**Exercise objective:** Without including any picture, return the complete set of records exactly.

**Records from a data source:**

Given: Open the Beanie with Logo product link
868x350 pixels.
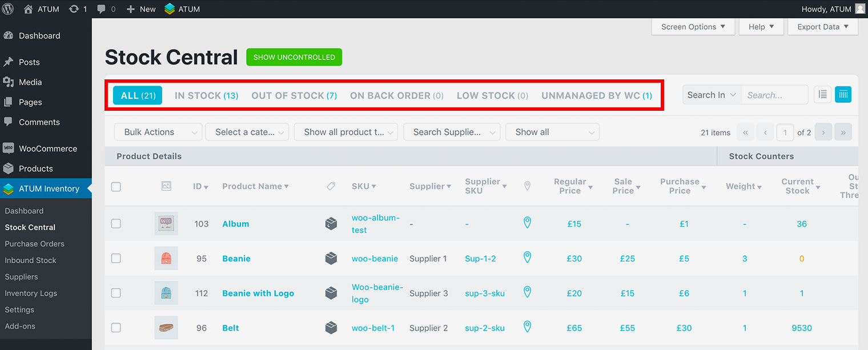Looking at the screenshot, I should (258, 293).
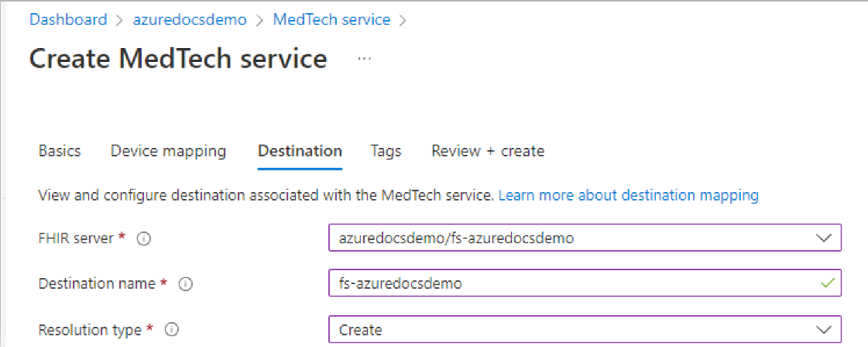Switch to the Basics tab
The image size is (868, 347).
[60, 151]
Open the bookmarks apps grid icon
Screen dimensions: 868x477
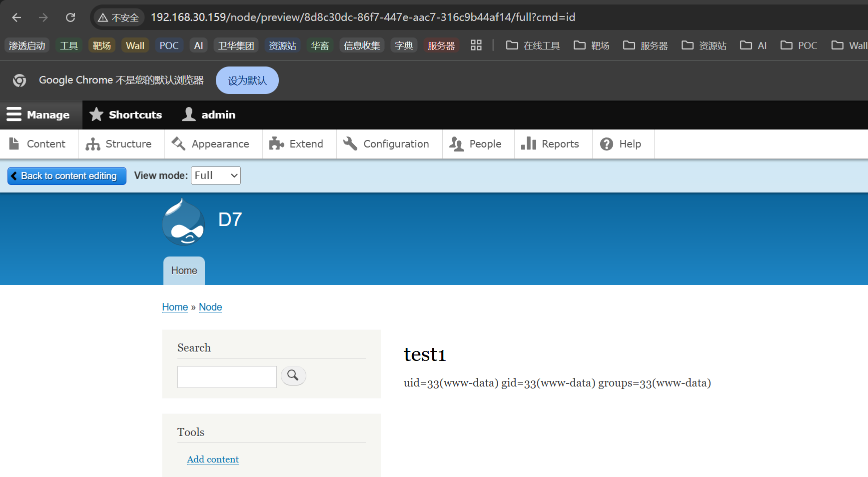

**Output of the exercise:**
Given: Open the Beanie with Logo product link
868x350 pixels.
Looking at the screenshot, I should (258, 293).
Switch to the Basics tab
The image size is (868, 347).
[60, 151]
Open the bookmarks apps grid icon
Screen dimensions: 868x477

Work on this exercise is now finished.